PowerBook Titanium G4 not booting up

Anyabekx

Registered
My father has bought a PowerBook Titanium G4 DVI 867 mhz/15,2/512 ram/combo that has boot up problems that I'd really appreciate if someone could help me with.

When it arrived it took 8/15 mins to boot, but otherwise worked ok all be it slow. Then yesterday safari frozen and he restarted the machine. Only it wouldn't restart but got stuck after the apple logo and spinning 'gear' and displayed a no entry sign.

When tried a PRAM reset but no joy.
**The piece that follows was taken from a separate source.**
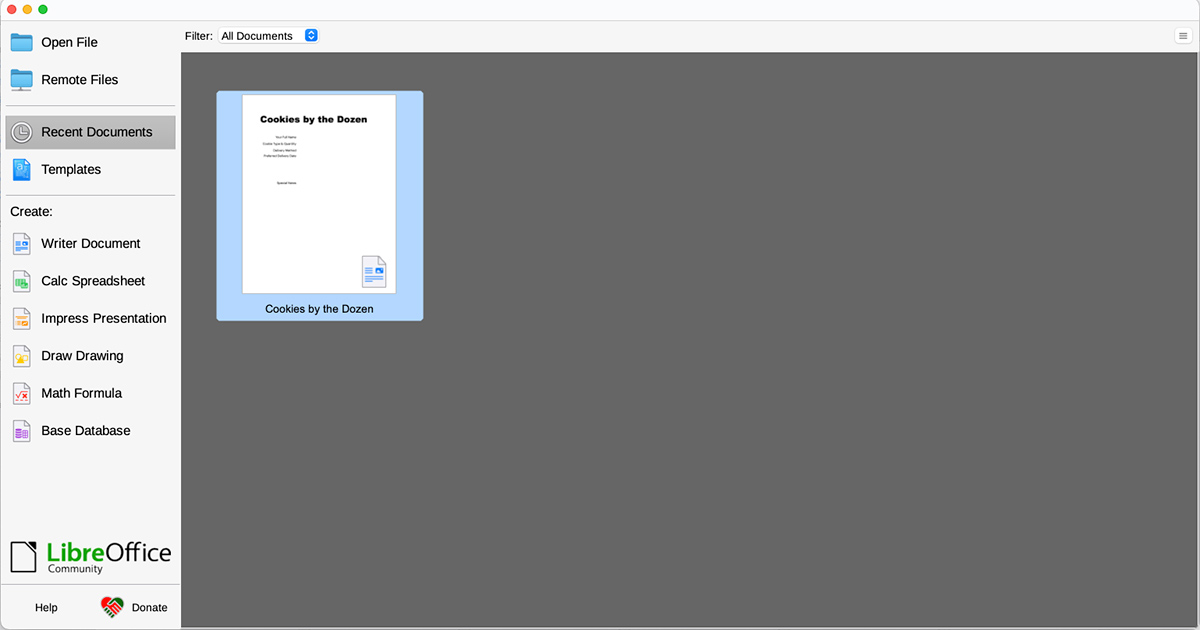Switch to the Templates view
The height and width of the screenshot is (630, 1200).
(71, 169)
To fix this I wiped the machine clean and did a standard install of Tiger as it only came with purchased Tiger software discs and not the original ones. (I have 2 Macs myself, but I know when to ask for a more experienced opinion!) It booted fine, worked fine and then when he came to use it again, it wouldn't boot up and stuck on the apple logo and spinning gear.
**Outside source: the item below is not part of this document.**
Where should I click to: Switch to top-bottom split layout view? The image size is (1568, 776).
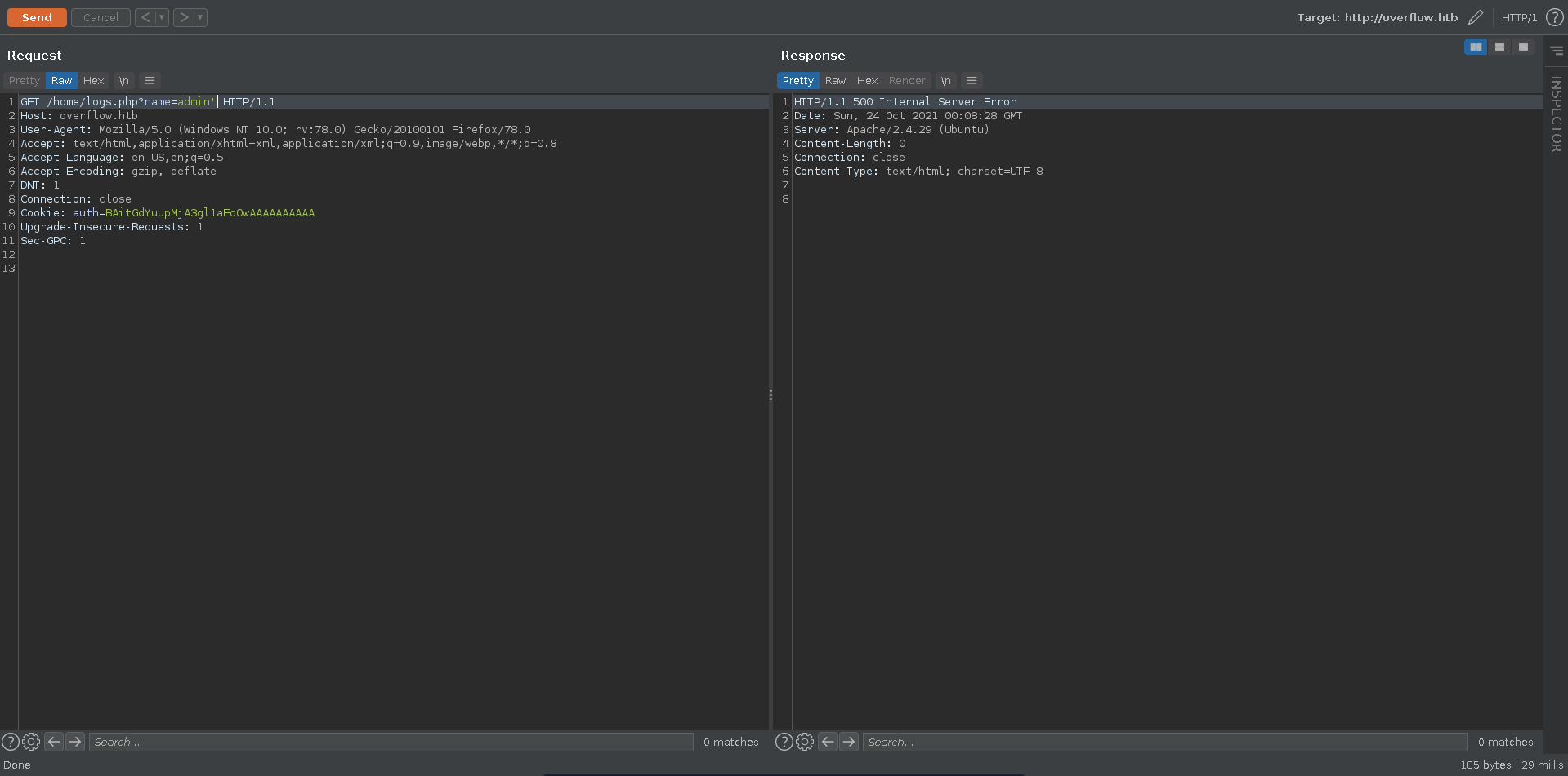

The only way I could get it to do anything was another fresh reinstall booting from the Tiger disc. However, when I first tried the installation program didn't recognize the Mac hard drive/volume on which to do the reinstall, then on a second attempted it did. But it now wont boot up again!!!

I'm guessing the hard drive's gone down, hence the painfully slow start up speed when he first had it and the Tiger disc not seeing the Mac volume? Or am I missing something?

Thanks for any help in advance! ;-D
 
I think you are on the right track...
The symptoms (extra long boot, losing the hard drive intermittently on boot) sound like a dying hard drive.
The hard drive might even pass testing, but you would probably notice that even the testing takes a painfully long time.
Replacing the hard drive on the titanium G4 is straightforward.
 
It does sound like the hard drive is dying. Not much you can do about that other than replace the hard drive.

When the computer was purchased, it should have come with an AHT ("Apple Hardware Test") CD or DVD. If you still have this, boot from that CD/DVD and run the extended test in loop mode. This will inform you of any errors that the test detects, and could verify that it is, indeed, the hard drive that is dying.